I think it will turn out to be less surprising if you try to write a function fmapTVar :: (a -> b) -> TMVar a -> TMVar b. The problem is that TMVar itself lives in some global state, i.e. the STM Monad. We cannot map over it without modifying that state, too. So what you end up doing is just to use the state that the variable lives in.
A mutable reference cannot safely support a type-changing map operation in a non-linear context.

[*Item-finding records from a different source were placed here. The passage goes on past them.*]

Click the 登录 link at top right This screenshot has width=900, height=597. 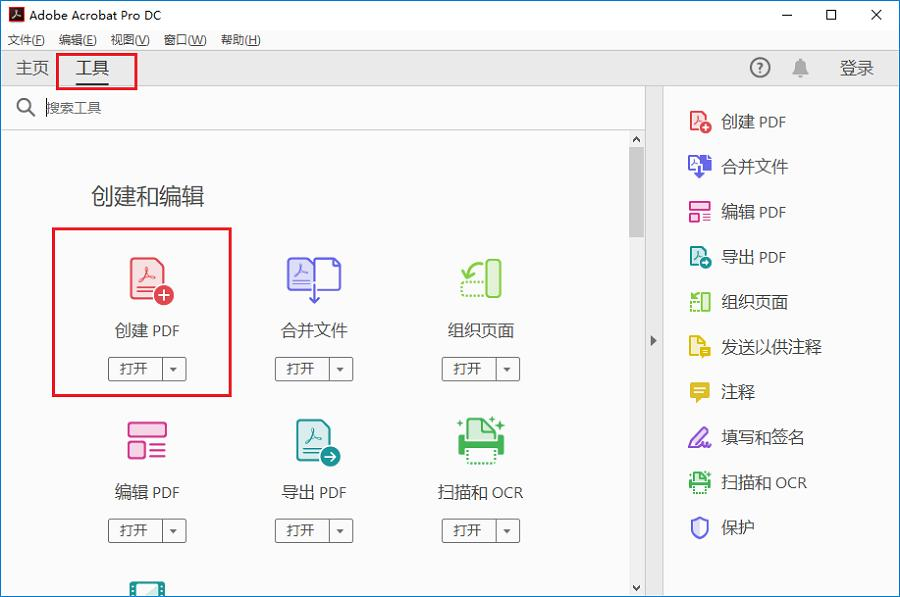click(856, 67)
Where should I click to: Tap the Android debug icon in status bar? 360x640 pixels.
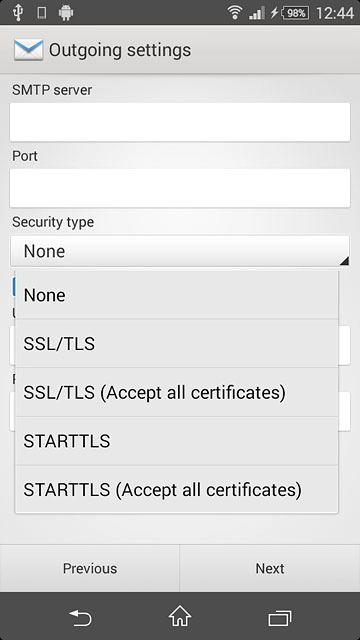pos(66,13)
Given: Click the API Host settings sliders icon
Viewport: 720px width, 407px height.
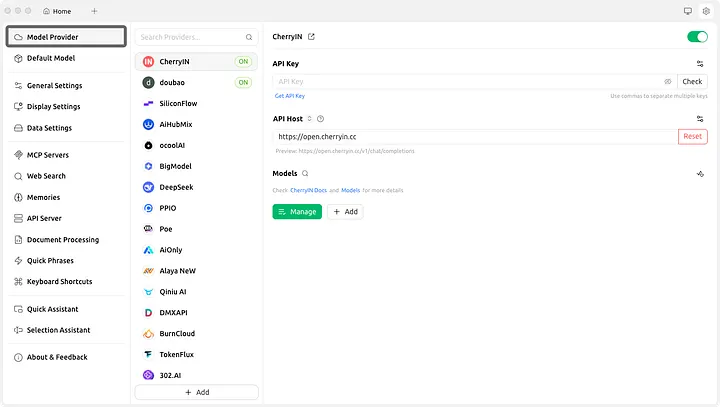Looking at the screenshot, I should tap(700, 119).
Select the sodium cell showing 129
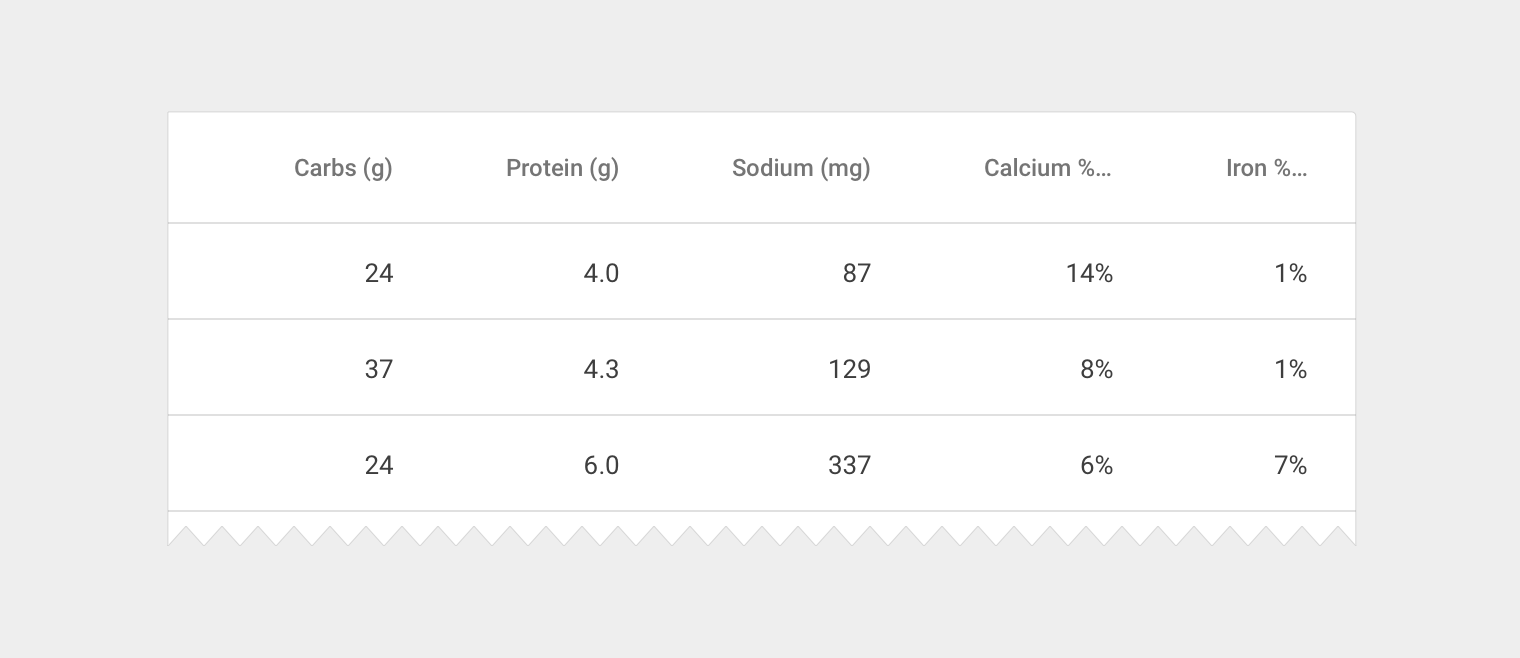 (849, 369)
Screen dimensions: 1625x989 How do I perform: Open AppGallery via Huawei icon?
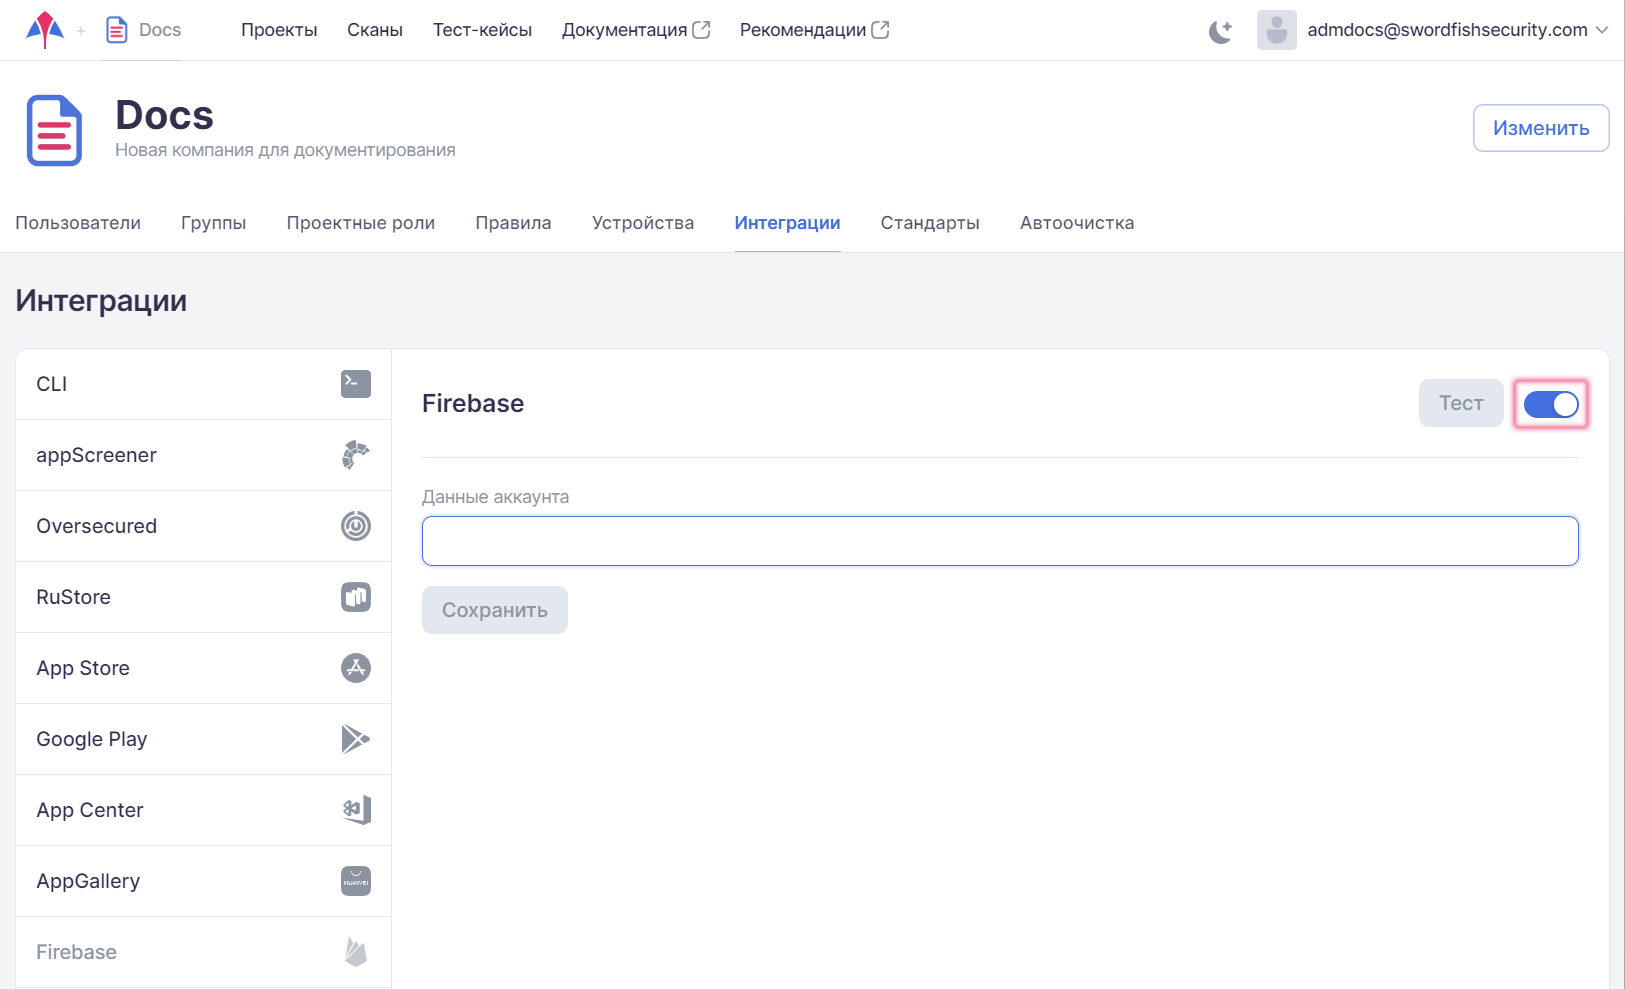[355, 881]
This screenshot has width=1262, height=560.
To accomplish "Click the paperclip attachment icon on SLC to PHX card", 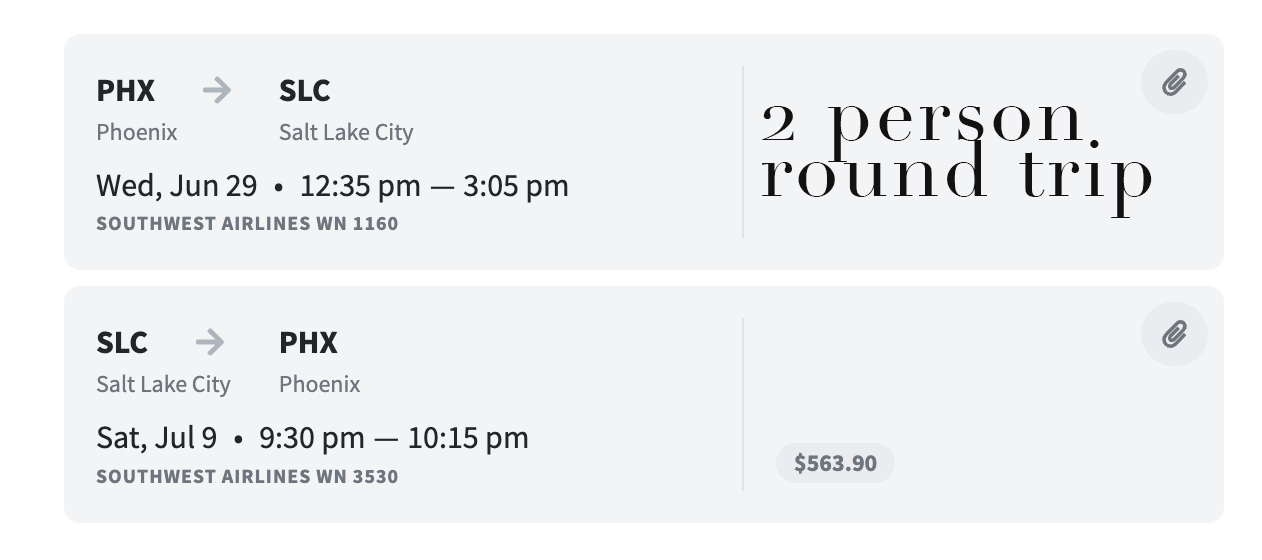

In the case that the implementation does not copy, the issue is that the original reference you mapped over still exists at the original type, and can still be written to or read from. Suppose we have:
mapIORef :: (a -> b) -> IORef a -> IORef b
Then:
unsafeCoerceIO :: a -> IO b
unsafeCoerceIO x = do
refb <- newIORef undefined
let refa = mapIORef (const x) refb
readIORef refb
In the case that the implementation does copy, though we can no longer unsafely coerce, there are still two issues: purity and law. The Functor-compatible signature I gave above for mapIORef cannot satisfy the Functor law fmap id = id if it copies. Worse, it’s inherently impure: mapIORef f x /= mapIORef f x. You can resolve the matter of impurity by changing the signature to (a -> b) -> IORef a -> IO (IORef b), but that’s no fmap.
With some minor translation, this applies equally to MVar and TMVar.
Fantastic answers, what a great read. What I take is that the issue is really that IORefs et al. are truly mutable, so Simon shifts focus from directly handling mutable state to mapping over a computation (and such a mapping can be pure - fmap)!